Supplementary Data: Exploring evolution to enhance mutational stability prediction

Description

Here are the Supplementary Data for the publication [1] (2024) https://www.biorxiv.org/content/10.1101/2024.05.28.596203v1.

Authors: Pauline Hermans, Matsvei Tsishyn, Martin Schwersensky, Marianne Rooman, Fabrizio Pucci

Content

(1) Summary

A per-protein summary for datasets D (derived from Mega [2]) and L (derived from S4038 [3]) are given in ./summary_D.csv and ./summary_L.csv respectively. For each protein/protein domain, it includes information such as sequence length, depth of the multiple sequence alignment used, and Pearson and Spearman correlation with ΔΔG of the evolutionary scores and ΔΔG predictions.

(2) Datasets

For each mutation of the datasets D and L, experimental ΔΔG values, RSA of the mutated residue and evolutionary scores (LOR and WLOR) are in given in ./datasets/.

(3) Sequences

Sequences of proteins from dataset D and L are located in ./fasta/.

(4) Structures

3D structures of proteins from dataset D and L are located in ./pdb/.

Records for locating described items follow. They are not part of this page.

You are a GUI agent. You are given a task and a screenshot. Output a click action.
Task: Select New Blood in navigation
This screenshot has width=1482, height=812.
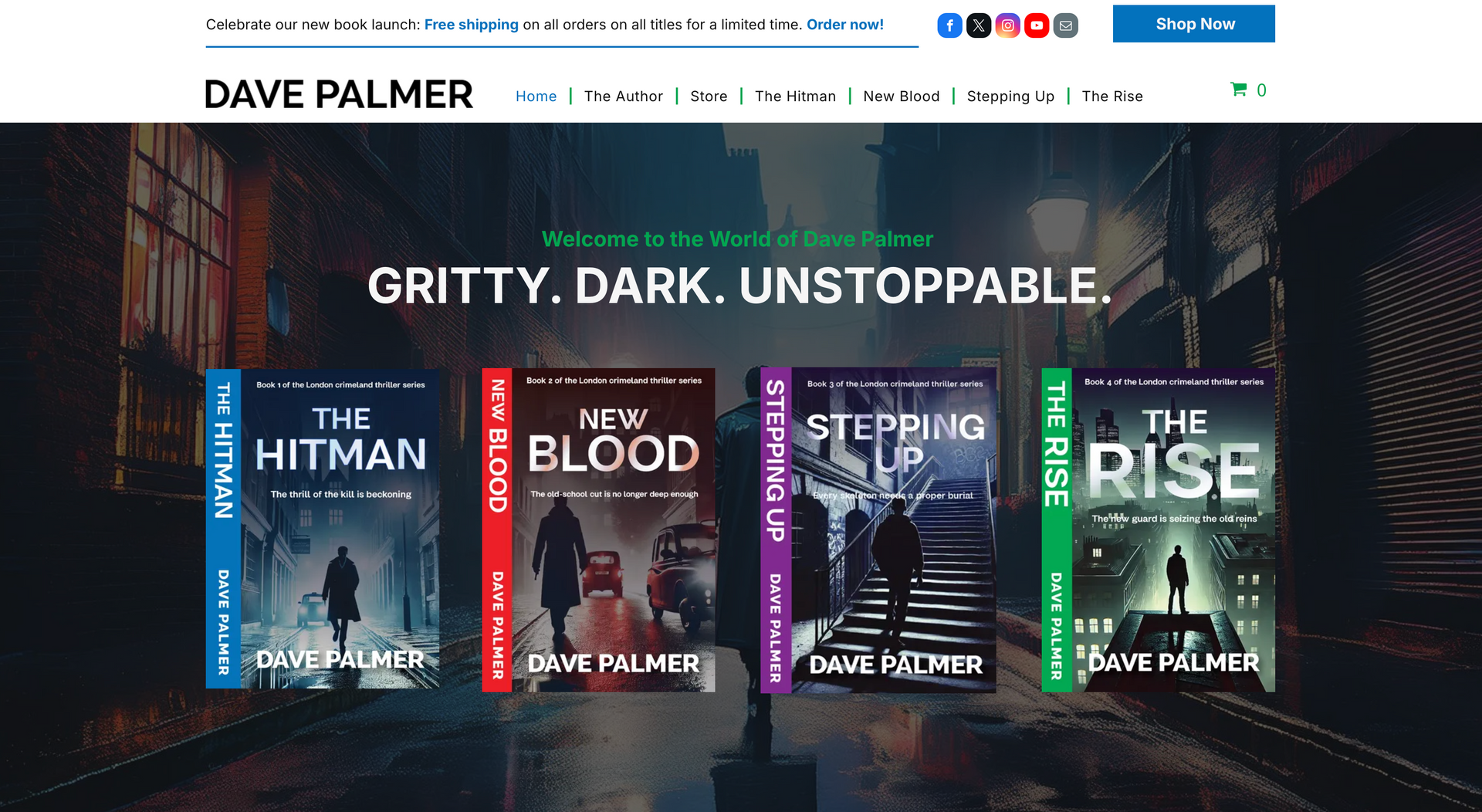[x=901, y=96]
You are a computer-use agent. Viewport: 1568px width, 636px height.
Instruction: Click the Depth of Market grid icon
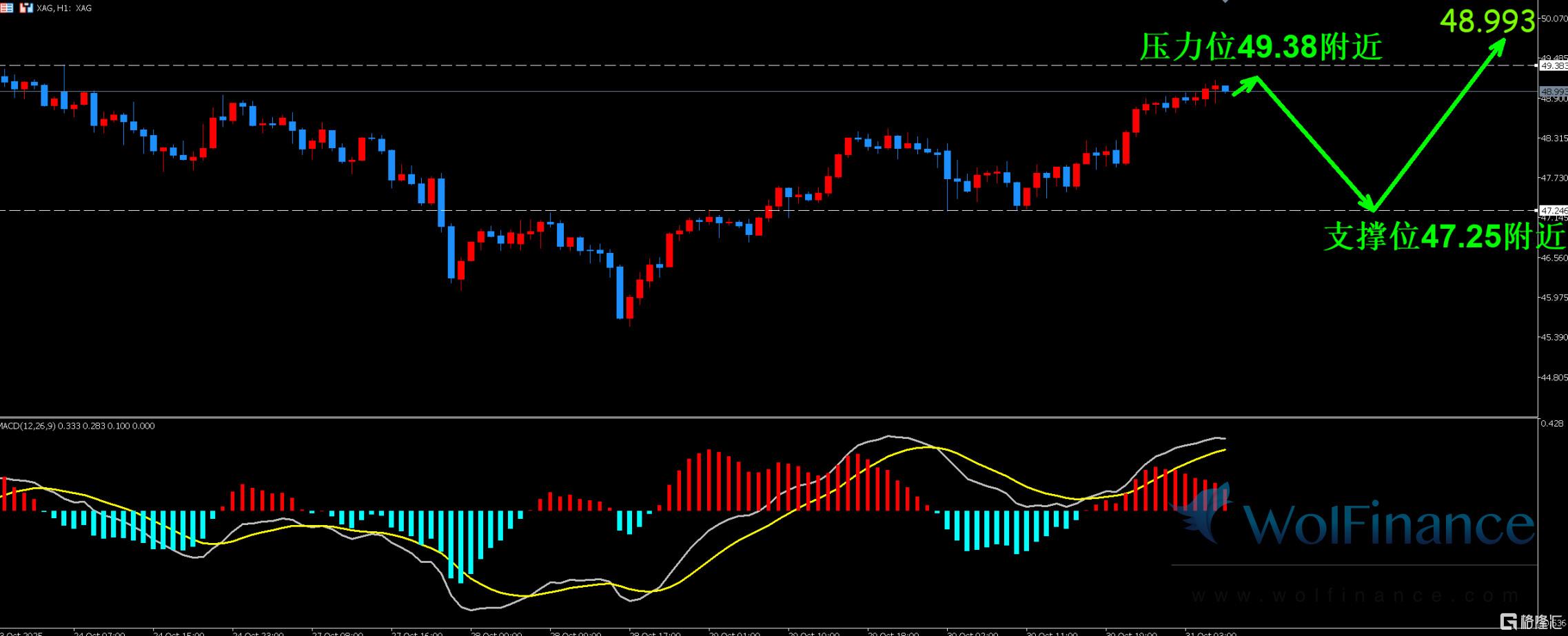pos(6,8)
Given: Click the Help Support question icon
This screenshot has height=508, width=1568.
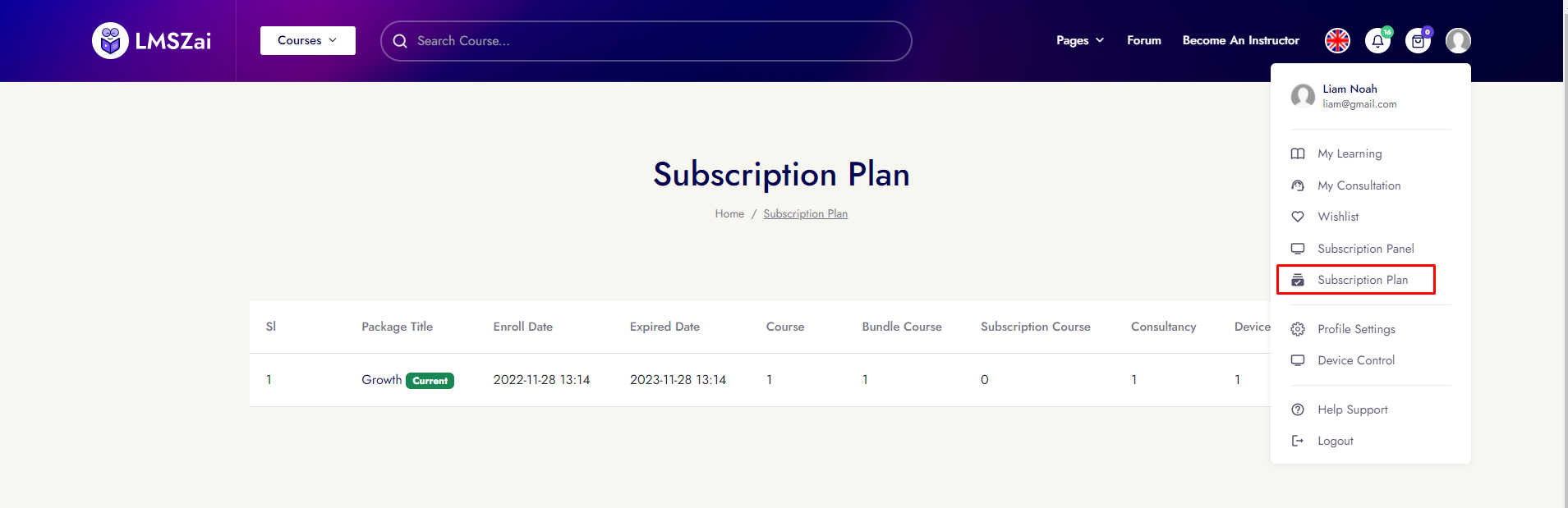Looking at the screenshot, I should click(x=1298, y=410).
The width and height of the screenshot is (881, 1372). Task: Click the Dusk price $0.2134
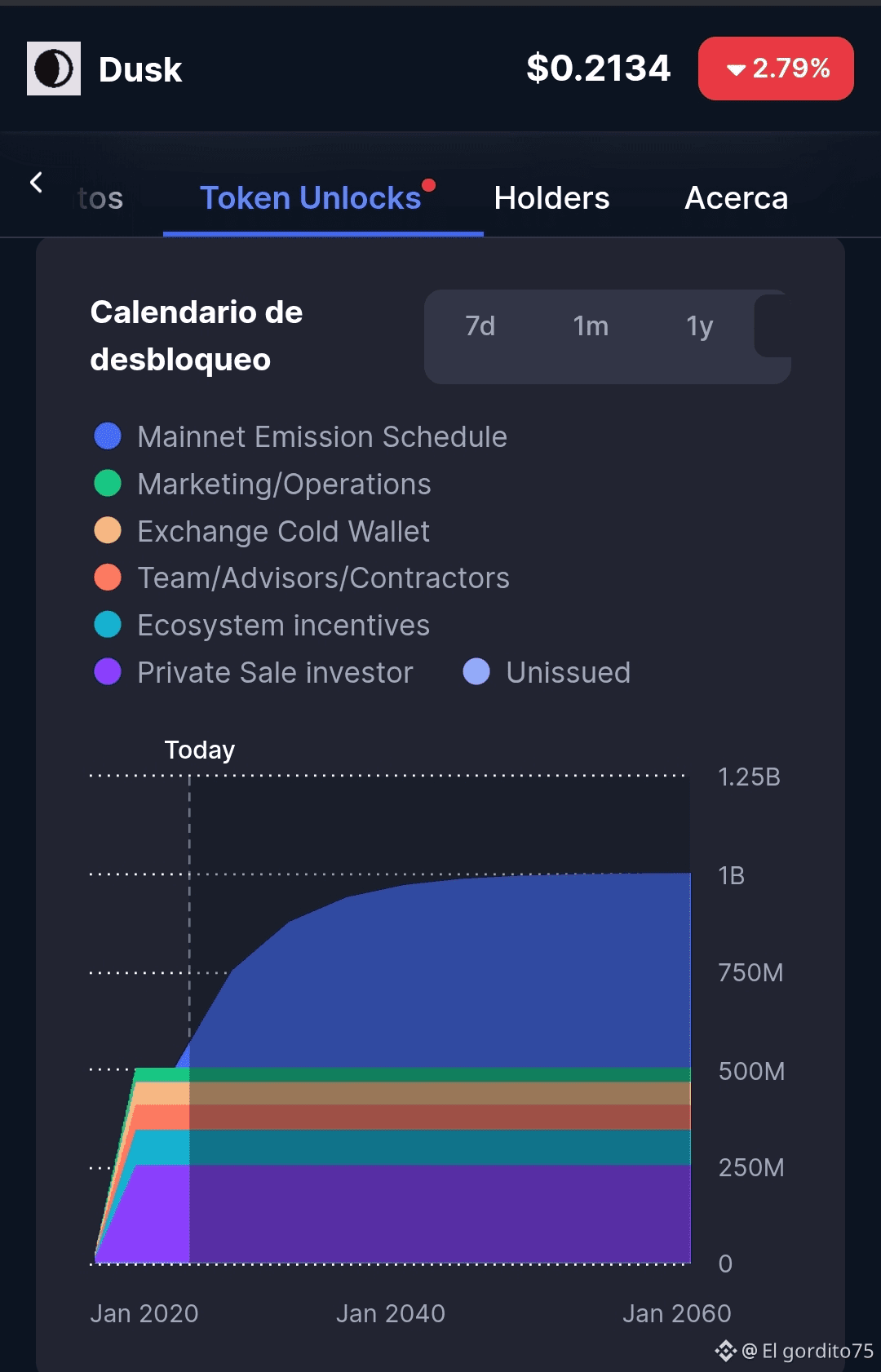pyautogui.click(x=598, y=69)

(5) Multiple sequence alignments

The multiple sequence alignments used in the publication and their relative sequences' weights are located in ./msa/.

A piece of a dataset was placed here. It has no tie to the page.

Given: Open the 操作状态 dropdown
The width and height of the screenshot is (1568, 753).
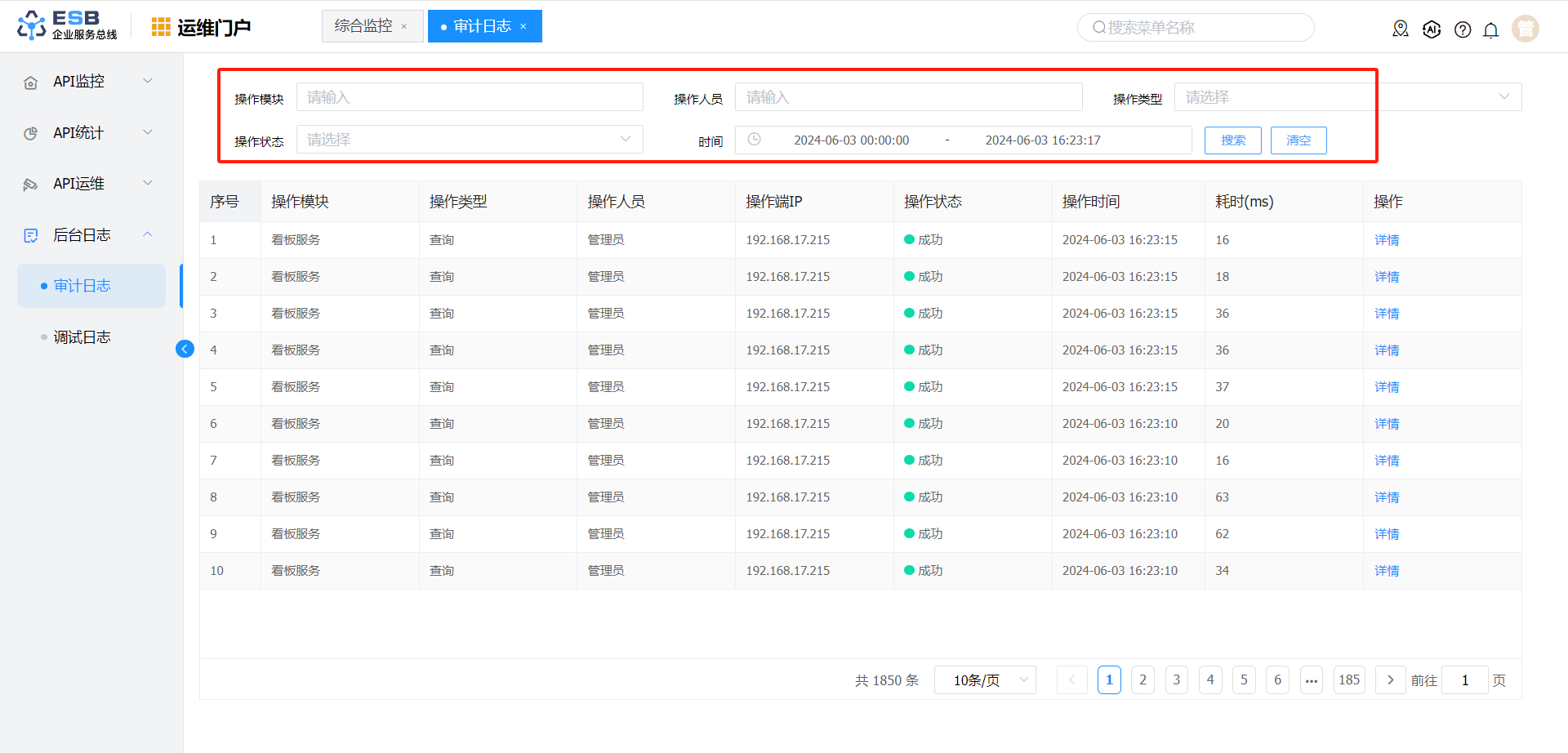Looking at the screenshot, I should (470, 140).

(6) Estimation of $p$-values for pairwise correlation comparisons

File ./p_values.ods contains all pairwise p-values discussed in Supplementary Section 7 which compares performances measured in Sections 3.1, 3.3 and 3.5.

Conventions and units

  • All energy values are given in kcal/mol.
  • We use the convention that destabilizing mutations have positive ΔΔG values.

References

[1] Hermans P., Tsishyn M., Schwersensky M, Rooman, M. & Pucci, F. (2024). Exploring evolution to enhance mutational stability prediction.
[2] Tsuboyama, Kotaro, et al. "Mega-scale experimental analysis of protein folding stability in biology and design." Nature 620.7973 (2023): 434-444.
[3] Zheng, Feifan, et al. "Assessing computational tools for predicting protein stability changes upon missense mutations using a new dataset." Protein Science 33.1 (2024): e4861.